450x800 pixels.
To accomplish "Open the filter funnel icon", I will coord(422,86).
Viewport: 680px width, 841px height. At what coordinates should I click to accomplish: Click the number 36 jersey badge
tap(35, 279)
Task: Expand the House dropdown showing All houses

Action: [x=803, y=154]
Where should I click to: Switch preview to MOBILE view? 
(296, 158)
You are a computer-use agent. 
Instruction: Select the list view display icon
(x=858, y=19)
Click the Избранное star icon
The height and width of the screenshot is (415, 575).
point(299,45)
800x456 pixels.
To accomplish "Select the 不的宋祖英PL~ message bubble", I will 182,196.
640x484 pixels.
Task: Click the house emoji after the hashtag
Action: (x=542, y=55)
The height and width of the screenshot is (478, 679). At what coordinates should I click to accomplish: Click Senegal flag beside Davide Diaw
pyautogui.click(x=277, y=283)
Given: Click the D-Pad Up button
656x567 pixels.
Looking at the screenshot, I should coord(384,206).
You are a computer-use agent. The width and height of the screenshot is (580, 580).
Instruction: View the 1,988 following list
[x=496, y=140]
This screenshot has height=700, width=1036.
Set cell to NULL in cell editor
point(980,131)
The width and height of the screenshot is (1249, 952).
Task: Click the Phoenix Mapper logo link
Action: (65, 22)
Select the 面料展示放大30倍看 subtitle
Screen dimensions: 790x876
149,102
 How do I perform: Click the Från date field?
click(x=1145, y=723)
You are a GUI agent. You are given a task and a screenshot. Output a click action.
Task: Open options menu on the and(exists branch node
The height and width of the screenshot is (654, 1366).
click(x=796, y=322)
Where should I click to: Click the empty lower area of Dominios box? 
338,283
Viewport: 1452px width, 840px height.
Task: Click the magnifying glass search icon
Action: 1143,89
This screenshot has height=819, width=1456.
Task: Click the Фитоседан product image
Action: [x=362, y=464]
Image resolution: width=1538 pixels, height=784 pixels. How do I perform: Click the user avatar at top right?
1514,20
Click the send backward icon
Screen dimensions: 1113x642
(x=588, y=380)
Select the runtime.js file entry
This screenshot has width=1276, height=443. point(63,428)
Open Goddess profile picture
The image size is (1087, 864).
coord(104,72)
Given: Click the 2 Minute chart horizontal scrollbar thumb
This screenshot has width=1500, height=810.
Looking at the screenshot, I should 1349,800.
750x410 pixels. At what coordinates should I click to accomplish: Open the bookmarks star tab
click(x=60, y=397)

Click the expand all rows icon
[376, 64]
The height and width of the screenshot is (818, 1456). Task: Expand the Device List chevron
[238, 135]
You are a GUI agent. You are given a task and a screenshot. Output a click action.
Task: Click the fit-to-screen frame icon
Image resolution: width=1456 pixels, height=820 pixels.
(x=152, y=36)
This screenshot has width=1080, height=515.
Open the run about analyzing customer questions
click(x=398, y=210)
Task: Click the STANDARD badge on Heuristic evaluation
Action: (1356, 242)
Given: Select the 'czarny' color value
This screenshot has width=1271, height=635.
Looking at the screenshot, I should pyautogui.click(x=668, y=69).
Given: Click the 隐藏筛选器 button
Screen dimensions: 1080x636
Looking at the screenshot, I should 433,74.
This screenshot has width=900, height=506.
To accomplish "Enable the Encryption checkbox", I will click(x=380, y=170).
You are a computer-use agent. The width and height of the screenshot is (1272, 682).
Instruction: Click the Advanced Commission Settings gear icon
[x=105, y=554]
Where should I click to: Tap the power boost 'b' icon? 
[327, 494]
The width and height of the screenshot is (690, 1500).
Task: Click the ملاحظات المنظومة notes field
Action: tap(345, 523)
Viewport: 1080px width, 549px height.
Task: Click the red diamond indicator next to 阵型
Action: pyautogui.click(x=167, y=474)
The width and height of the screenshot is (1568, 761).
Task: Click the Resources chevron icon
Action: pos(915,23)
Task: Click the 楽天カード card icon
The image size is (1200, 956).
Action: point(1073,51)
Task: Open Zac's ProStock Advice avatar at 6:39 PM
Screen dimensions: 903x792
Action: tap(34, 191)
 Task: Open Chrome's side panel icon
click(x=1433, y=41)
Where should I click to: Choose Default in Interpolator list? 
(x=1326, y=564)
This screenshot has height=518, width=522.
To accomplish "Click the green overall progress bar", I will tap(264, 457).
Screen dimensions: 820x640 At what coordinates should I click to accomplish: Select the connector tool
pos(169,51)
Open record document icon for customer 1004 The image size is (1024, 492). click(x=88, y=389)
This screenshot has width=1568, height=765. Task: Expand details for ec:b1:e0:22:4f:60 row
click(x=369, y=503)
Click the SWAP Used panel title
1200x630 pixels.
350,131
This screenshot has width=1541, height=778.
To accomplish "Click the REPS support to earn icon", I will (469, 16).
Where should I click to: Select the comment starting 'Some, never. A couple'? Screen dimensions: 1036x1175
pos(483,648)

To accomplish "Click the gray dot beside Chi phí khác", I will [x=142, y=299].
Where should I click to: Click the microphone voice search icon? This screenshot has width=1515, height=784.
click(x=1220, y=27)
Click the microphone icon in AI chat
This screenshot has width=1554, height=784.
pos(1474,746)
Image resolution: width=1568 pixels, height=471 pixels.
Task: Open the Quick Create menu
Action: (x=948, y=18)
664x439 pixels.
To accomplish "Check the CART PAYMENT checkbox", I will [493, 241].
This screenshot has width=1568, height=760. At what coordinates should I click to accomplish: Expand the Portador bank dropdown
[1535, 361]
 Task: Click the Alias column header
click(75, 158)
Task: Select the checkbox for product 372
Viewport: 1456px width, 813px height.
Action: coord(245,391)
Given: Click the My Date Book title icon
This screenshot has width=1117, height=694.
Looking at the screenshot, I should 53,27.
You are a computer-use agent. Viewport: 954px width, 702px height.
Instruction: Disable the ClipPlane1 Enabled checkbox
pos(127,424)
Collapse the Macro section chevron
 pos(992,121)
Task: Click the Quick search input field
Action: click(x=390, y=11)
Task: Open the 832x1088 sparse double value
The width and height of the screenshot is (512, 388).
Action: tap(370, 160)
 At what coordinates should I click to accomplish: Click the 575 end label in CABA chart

Goal: Please update all of the material above so that every "Instruction" becomes "Goal", with everything else left unchanged.

Finished answer:
450x800 pixels.
To accomplish "Open the filter funnel icon", I will coord(422,86).
Viewport: 680px width, 841px height. At what coordinates should I click to accomplish: Click the number 36 jersey badge
tap(35, 279)
Task: Expand the House dropdown showing All houses

Action: [x=803, y=154]
Where should I click to: Switch preview to MOBILE view? 
(296, 158)
You are a computer-use agent. 
Goal: Select the list view display icon
(x=858, y=19)
Click the Избранное star icon
The height and width of the screenshot is (415, 575).
point(299,45)
800x456 pixels.
To accomplish "Select the 不的宋祖英PL~ message bubble", I will 182,196.
640x484 pixels.
Task: Click the house emoji after the hashtag
Action: (x=542, y=55)
The height and width of the screenshot is (478, 679). At what coordinates should I click to accomplish: Click Senegal flag beside Davide Diaw
pyautogui.click(x=277, y=283)
Given: Click the D-Pad Up button
656x567 pixels.
Looking at the screenshot, I should coord(384,206).
You are a computer-use agent. The width and height of the screenshot is (580, 580).
Goal: View the 1,988 following list
[x=496, y=140]
This screenshot has height=700, width=1036.
Set cell to NULL in cell editor
point(980,131)
The width and height of the screenshot is (1249, 952).
Task: Click the Phoenix Mapper logo link
Action: (65, 22)
Select the 面料展示放大30倍看 subtitle
Screen dimensions: 790x876
149,102
 How do I perform: Click the Från date field?
click(x=1145, y=723)
You are a GUI agent. You are given a task and a screenshot. Output a click action.
Task: Open options menu on the and(exists branch node
The height and width of the screenshot is (654, 1366).
click(x=796, y=322)
Where should I click to: Click the empty lower area of Dominios box? 
338,283
Viewport: 1452px width, 840px height.
Task: Click the magnifying glass search icon
Action: 1143,89
This screenshot has height=819, width=1456.
Task: Click the Фитоседан product image
Action: [x=362, y=464]
Image resolution: width=1538 pixels, height=784 pixels. How do I perform: Click the user avatar at top right?
1514,20
Click the send backward icon
Screen dimensions: 1113x642
(x=588, y=380)
Select the runtime.js file entry
This screenshot has width=1276, height=443. point(63,428)
Open Goddess profile picture
The image size is (1087, 864).
coord(104,72)
Given: Click the 2 Minute chart horizontal scrollbar thumb
This screenshot has width=1500, height=810.
Looking at the screenshot, I should 1349,800.
750x410 pixels. At what coordinates should I click to accomplish: Open the bookmarks star tab
click(x=60, y=397)

Click the expand all rows icon
[376, 64]
The height and width of the screenshot is (818, 1456). Task: Expand the Device List chevron
[238, 135]
You are a GUI agent. You are given a task and a screenshot. Output a click action.
Task: Click the fit-to-screen frame icon
Image resolution: width=1456 pixels, height=820 pixels.
(x=152, y=36)
This screenshot has width=1080, height=515.
Open the run about analyzing customer questions
click(x=398, y=210)
Task: Click the STANDARD badge on Heuristic evaluation
Action: (1356, 242)
Given: Select the 'czarny' color value
This screenshot has width=1271, height=635.
Looking at the screenshot, I should pyautogui.click(x=668, y=69).
Given: Click the 隐藏筛选器 button
Screen dimensions: 1080x636
Looking at the screenshot, I should 433,74.
This screenshot has width=900, height=506.
To accomplish "Enable the Encryption checkbox", I will click(x=380, y=170).
You are a computer-use agent. The width and height of the screenshot is (1272, 682).
Goal: Click the Advanced Commission Settings gear icon
[x=105, y=554]
Where should I click to: Tap the power boost 'b' icon? 
[327, 494]
The width and height of the screenshot is (690, 1500).
Task: Click the ملاحظات المنظومة notes field
Action: tap(345, 523)
Viewport: 1080px width, 549px height.
Task: Click the red diamond indicator next to 阵型
Action: pyautogui.click(x=167, y=474)
The width and height of the screenshot is (1568, 761).
Task: Click the Resources chevron icon
Action: pos(915,23)
Task: Click the 楽天カード card icon
The image size is (1200, 956).
Action: point(1073,51)
Task: Open Zac's ProStock Advice avatar at 6:39 PM
Screen dimensions: 903x792
Action: tap(34, 191)
 Task: Open Chrome's side panel icon
click(x=1433, y=41)
Where should I click to: Choose Default in Interpolator list? 
(x=1326, y=564)
This screenshot has height=518, width=522.
To accomplish "Click the green overall progress bar", I will tap(264, 457).
Screen dimensions: 820x640 At what coordinates should I click to accomplish: Select the connector tool
pos(169,51)
Open record document icon for customer 1004 The image size is (1024, 492). click(x=88, y=389)
This screenshot has width=1568, height=765. Task: Expand details for ec:b1:e0:22:4f:60 row
click(x=369, y=503)
Click the SWAP Used panel title
1200x630 pixels.
350,131
This screenshot has width=1541, height=778.
To accomplish "Click the REPS support to earn icon", I will (469, 16).
Where should I click to: Select the comment starting 'Some, never. A couple'? Screen dimensions: 1036x1175
pos(483,648)

To accomplish "Click the gray dot beside Chi phí khác", I will [x=142, y=299].
Where should I click to: Click the microphone voice search icon? This screenshot has width=1515, height=784.
click(x=1220, y=27)
Click the microphone icon in AI chat
This screenshot has width=1554, height=784.
pos(1474,746)
Image resolution: width=1568 pixels, height=471 pixels.
Task: Open the Quick Create menu
Action: (x=948, y=18)
664x439 pixels.
To accomplish "Check the CART PAYMENT checkbox", I will [493, 241].
This screenshot has width=1568, height=760. At what coordinates should I click to accomplish: Expand the Portador bank dropdown
[1535, 361]
 Task: Click the Alias column header
click(75, 158)
Task: Select the checkbox for product 372
Viewport: 1456px width, 813px height.
Action: coord(245,391)
Given: Click the My Date Book title icon
This screenshot has width=1117, height=694.
Looking at the screenshot, I should 53,27.
You are a computer-use agent. Viewport: 954px width, 702px height.
Goal: Disable the ClipPlane1 Enabled checkbox
pos(127,424)
Collapse the Macro section chevron
 pos(992,121)
Task: Click the Quick search input field
Action: click(x=390, y=11)
Task: Open the 832x1088 sparse double value
The width and height of the screenshot is (512, 388).
Action: tap(370, 160)
 At what coordinates should I click to accomplish: Click the 575 end label in CABA chart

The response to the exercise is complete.